Results: There were no significant differences between left ventricular assist device recipients and nonbridged recipients with respect to pretransplantation demographic characteristics and ABO and HLA matching. Among left ventricular assist device recipients, 66% (69/105) were sensitized before transplantation; in contrast, only 6% (24/399) of nonbridged recipients were sensitized (P < .001). Sensitized untreated left ventricular assist device recipients had both a prolongation of waiting time to transplantation and an increased risk of acute rejection. Pretransplantation immunomodulatory therapy reduced both the increased waiting time and the increased risk of acute rejection. However, sensitization or the use of immunomodulatory therapy in left ventricular assist device-bridged recipients did not influence posttransplantation survival relative to nonbridged recipients.

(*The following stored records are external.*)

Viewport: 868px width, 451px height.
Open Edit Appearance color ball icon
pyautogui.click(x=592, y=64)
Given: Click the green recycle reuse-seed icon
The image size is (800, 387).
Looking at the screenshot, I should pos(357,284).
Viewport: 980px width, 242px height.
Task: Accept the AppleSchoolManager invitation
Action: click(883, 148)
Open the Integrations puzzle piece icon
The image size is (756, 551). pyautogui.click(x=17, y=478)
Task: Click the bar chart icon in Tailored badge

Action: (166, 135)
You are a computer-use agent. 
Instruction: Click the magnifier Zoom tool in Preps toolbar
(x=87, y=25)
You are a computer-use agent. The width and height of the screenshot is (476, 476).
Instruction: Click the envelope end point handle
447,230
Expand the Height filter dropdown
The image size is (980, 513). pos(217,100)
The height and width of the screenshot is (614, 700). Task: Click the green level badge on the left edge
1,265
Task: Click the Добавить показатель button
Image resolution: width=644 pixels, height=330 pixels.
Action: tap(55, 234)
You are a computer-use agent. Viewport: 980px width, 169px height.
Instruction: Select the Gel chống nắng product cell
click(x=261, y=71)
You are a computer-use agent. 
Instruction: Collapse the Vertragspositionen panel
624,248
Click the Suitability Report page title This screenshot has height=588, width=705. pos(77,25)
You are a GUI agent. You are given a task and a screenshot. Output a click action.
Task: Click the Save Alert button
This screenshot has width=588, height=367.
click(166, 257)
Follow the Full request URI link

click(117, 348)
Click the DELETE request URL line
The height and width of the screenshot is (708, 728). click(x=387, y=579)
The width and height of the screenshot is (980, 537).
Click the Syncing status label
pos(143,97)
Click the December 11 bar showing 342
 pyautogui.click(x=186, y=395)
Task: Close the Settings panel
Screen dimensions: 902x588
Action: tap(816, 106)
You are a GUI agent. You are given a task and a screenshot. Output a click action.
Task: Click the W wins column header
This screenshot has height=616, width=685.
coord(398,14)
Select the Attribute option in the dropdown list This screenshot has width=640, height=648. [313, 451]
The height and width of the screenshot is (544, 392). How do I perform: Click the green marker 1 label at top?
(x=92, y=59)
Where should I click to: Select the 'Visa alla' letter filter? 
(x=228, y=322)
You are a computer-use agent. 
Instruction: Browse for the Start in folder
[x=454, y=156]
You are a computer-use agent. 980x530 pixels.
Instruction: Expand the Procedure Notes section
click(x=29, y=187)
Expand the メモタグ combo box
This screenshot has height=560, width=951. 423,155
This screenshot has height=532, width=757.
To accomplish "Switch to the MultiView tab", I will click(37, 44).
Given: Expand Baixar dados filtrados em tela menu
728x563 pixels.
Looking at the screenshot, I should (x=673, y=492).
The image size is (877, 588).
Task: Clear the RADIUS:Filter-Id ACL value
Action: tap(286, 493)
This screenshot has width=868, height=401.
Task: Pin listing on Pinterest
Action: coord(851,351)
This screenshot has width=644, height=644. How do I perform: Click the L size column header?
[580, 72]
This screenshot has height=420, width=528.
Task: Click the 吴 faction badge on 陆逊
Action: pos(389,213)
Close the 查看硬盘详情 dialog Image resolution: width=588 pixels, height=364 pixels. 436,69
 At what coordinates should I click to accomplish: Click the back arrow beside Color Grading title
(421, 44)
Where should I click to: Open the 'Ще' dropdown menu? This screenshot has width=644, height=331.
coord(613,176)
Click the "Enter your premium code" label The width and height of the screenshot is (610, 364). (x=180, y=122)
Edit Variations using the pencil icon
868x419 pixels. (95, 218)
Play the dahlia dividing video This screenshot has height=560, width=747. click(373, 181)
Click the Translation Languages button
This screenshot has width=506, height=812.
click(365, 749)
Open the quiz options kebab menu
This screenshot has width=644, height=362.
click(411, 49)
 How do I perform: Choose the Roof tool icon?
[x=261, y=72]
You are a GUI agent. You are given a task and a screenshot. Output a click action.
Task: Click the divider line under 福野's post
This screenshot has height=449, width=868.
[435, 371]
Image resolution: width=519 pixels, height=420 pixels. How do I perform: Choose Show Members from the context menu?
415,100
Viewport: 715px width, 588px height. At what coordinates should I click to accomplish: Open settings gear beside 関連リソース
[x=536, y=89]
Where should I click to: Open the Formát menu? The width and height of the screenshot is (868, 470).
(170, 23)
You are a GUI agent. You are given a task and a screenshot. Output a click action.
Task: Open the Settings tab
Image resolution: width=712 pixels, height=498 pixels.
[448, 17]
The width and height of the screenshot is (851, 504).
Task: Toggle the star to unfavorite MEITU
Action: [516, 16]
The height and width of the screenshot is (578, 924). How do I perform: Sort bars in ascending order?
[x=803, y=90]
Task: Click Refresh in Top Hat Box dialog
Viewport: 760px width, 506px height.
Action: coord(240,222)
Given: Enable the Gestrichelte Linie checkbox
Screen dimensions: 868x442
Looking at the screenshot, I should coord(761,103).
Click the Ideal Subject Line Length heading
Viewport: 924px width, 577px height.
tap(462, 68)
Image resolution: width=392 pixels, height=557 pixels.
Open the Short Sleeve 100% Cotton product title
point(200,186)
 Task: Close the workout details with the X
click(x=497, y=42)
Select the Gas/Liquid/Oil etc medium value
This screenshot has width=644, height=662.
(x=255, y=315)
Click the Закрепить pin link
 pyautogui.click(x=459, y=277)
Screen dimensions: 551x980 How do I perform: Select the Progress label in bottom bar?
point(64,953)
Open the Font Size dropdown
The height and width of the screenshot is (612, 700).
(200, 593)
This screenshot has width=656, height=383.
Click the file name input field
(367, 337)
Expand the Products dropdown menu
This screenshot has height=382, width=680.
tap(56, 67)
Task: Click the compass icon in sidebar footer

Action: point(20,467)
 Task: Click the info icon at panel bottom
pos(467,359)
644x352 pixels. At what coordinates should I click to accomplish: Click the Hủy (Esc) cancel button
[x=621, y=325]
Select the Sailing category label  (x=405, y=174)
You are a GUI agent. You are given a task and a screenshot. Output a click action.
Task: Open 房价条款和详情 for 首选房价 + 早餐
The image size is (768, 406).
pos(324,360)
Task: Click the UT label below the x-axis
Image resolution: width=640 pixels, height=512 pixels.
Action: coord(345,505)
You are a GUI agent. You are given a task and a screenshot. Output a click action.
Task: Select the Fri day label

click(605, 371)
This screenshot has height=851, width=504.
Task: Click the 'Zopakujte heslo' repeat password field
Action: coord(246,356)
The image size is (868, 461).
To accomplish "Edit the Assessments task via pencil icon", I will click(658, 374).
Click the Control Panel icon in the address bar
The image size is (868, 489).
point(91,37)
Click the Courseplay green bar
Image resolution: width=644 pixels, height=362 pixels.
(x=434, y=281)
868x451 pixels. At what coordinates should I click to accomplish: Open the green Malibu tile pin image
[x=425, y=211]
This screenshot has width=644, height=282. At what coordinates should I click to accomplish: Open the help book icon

Conclusions: Left ventricular assist device recipients have survival outcomes similar to those of nonbridged recipients after cardiac transplantation, despite their significantly higher immunologic risk. The reduced rate of transplantation and the increased incidence of rejection observed in sensitized left ventricular assist device recipients are prevented by immunomodulatory therapy. Sensitization will remain an important issue with increased use of left ventricular assist devices, and improved understanding of this is essential to achieve better outcomes in the management of patients with end-stage heart failure.